Home Christian News UPDATE: ACNA Archbishop Steps in to Help With Investigation Into Abuse Claims

UPDATE: ACNA Archbishop Steps in to Help With Investigation Into Abuse Claims

ACNA

UPDATED July 14, 2021: A third-party investigation into claims that leaders in the Anglican Church in North America (ACNA) mishandled allegations of sexual abuse and assault has been handed over to a Provincial Response Team, the denomination’s archbishop announced.

“A Provincial Response Team is being formed by Provincial leaders to take oversight of this process, committed to act with thorough professionalism and with deep care for the survivors,” said ACNA archbishop Foley Beach in a July 10 letter. “This team will include diverse representation of women and men with experience in these areas. We are prayerful and hopeful that this will help bring forth truth and confidence so healing and restoration can be facilitated.”

Beach explained that he had received and granted a formal request from the Bishop’s Council of the Diocese of the Upper Midwest for the ACNA to oversee the investigation and also to review the leadership structures of the Upper Midwest diocese, where the allegations are concerned.

Beach’s letter comes two days after the diocese’s bishop, Stewart Ruch III, announced that he is taking a leave of absence. “I want you to be able to trust me as your bishop and pastor,” said Ruch in a letter dated July 8. “I feel like the best way to walk in integrity now is to step aside as this process moves forward and as efforts are made to serve any survivors of abuse. Therefore, I have requested permission from Archbishop Foley for a temporary leave of absence during the investigation, and he has granted that request, effective today.”

The ACNA was founded in 2009 by former members of the Episcopal Church in the United States of America and the Anglican Church of Canada as a conservative alternative to those denominations. The ACNA currently has about 1,000 congregations and 127,000 members.


UPDATED July 2, 2021: The Upper Midwest Diocese of the Anglican Church in North America (ACNA) has agreed to publish the results of an investigation it commissioned to examine allegations that ACNA leaders protected a sexual predator. Joanna Rudenborg, a survivor who has accused former lay leader Mark Rivera of raping her and sexually assaulting others, says this victory is a small one. 

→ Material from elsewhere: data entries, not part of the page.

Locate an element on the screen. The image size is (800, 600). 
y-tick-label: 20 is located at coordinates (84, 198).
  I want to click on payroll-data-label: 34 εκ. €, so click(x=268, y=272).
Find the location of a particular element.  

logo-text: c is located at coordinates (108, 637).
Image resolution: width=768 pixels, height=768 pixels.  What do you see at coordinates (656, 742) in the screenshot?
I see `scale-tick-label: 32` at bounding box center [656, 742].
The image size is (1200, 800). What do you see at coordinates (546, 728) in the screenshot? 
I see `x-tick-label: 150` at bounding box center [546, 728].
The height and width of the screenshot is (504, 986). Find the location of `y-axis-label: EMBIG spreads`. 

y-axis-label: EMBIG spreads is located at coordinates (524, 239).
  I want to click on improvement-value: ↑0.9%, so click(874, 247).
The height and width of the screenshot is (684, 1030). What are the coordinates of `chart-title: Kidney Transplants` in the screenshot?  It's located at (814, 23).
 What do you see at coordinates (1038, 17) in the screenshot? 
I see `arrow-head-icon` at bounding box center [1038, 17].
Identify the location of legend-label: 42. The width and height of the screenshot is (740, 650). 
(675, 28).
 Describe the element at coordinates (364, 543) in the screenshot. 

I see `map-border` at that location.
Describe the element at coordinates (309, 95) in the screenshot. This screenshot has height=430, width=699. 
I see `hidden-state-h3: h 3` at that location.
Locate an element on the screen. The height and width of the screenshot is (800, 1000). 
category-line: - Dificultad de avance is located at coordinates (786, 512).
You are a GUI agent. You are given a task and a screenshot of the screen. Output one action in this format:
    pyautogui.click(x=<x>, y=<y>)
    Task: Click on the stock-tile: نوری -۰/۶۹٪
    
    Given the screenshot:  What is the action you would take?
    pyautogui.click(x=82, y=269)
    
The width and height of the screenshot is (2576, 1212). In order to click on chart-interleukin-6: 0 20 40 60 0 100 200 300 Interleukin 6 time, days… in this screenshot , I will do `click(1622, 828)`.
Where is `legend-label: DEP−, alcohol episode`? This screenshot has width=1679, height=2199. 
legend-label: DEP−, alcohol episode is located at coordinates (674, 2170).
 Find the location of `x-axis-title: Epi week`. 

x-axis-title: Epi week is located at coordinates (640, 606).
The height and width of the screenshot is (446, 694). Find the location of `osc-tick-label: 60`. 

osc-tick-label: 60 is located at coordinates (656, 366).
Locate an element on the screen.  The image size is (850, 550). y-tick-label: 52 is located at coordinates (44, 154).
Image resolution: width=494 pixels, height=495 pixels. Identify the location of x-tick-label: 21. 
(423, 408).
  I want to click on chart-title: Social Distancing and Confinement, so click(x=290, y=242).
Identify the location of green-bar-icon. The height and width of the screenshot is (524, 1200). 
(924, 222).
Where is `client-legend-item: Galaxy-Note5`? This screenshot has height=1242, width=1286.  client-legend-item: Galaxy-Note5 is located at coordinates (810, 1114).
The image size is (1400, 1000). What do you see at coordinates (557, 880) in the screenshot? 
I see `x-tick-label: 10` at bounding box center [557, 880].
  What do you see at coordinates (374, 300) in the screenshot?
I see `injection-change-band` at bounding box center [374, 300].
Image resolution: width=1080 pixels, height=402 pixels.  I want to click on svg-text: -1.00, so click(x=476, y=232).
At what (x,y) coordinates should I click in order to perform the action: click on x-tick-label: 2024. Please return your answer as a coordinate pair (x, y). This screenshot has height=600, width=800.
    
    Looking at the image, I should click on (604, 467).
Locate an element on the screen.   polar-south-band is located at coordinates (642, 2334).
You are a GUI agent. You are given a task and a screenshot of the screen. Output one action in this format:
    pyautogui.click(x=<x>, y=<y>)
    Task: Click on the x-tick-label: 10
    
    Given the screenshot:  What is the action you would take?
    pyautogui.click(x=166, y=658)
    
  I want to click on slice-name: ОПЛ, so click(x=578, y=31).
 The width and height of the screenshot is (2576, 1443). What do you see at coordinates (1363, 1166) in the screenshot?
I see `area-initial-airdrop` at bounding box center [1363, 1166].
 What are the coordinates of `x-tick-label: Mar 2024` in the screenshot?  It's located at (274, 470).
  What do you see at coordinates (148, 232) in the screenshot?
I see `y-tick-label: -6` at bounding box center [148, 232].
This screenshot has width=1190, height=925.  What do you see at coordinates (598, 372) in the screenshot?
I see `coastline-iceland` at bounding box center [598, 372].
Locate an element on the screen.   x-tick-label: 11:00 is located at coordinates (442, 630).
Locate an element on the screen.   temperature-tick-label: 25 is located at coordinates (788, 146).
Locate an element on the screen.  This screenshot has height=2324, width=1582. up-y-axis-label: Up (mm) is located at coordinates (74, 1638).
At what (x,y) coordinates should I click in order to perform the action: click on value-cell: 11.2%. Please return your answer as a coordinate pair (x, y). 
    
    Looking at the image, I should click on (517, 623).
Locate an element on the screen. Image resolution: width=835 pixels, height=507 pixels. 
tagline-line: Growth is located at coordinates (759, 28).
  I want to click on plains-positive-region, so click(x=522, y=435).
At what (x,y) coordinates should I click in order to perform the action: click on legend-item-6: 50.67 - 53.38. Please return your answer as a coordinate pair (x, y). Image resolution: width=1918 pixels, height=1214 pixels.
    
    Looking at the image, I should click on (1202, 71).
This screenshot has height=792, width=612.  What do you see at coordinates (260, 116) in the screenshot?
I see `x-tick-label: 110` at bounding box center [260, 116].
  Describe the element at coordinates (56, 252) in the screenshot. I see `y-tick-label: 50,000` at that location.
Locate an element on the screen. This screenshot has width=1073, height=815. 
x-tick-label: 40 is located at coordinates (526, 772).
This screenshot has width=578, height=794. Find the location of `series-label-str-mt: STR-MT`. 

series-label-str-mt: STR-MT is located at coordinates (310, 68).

“I am exhausted,” said Rudenborg on Twitter. “I am angry, I am heartbroken, and I am grieving. I want to say the announcement @esaumccaulley links to here is a victory. In some ways it is. But it is a small victory won at far too great a cost.”

On June 26, Rudenborg posted an extensive Twitter thread documenting Rivera’s abuses and implicating multiple ACNA leaders, including Bishop Stewart Ruch III, in mishandling the allegations against Rivera. Ruch is Bishop of the Anglican Diocese of the Upper Midwest. After Rudenborg posted her thread, Rev. Dr. Esau McCaulley responded, tweeting, “A brief note to say that @Tish_H_Warren and I are aware of the sexual abuse allegations in our province and we are in communications with our Bishop about them. We stand with and support all victims of abuse.”

Rev. Tish Harrison Warren also sent a tweet, saying, “I’m still not on Twitter this summer but this came to our attention and is too important not to address. Thank you to the victims for their bravery in coming forward. May we all do right by you. We stand with and support all victims of abuse. Amen.”

On June 29, McCaulley tweeted, “I am grateful Bishop Ruch and the Diocese of the Midwest have committed to a full unredacted report on the sexual abuse allegations. I spoke with Bishop Ruch on the phone yesterday and he assured me this would be was [sic] the case.” McCaulley then linked to a June 29 update where Ruch indeed promised to publish the report, something he had not previously said the diocese would do.

In her explanation of why this victory feels hollow, Rudenborg said,

Five different times in our email correspondence with the Bishop’s team we asked for the investigation’s final report to be made public. FIVE times. There may have been more. I do not have the emotional capacity to dig through more emails right now to check…Every time he put us off and evaded commitment. Then, on June 29, one man with public clout and social standing was able to get Bp. Stewart to make this basic, obvious commitment that a whole team of survivors and advocates couldn’t extract from him despite months of begging.”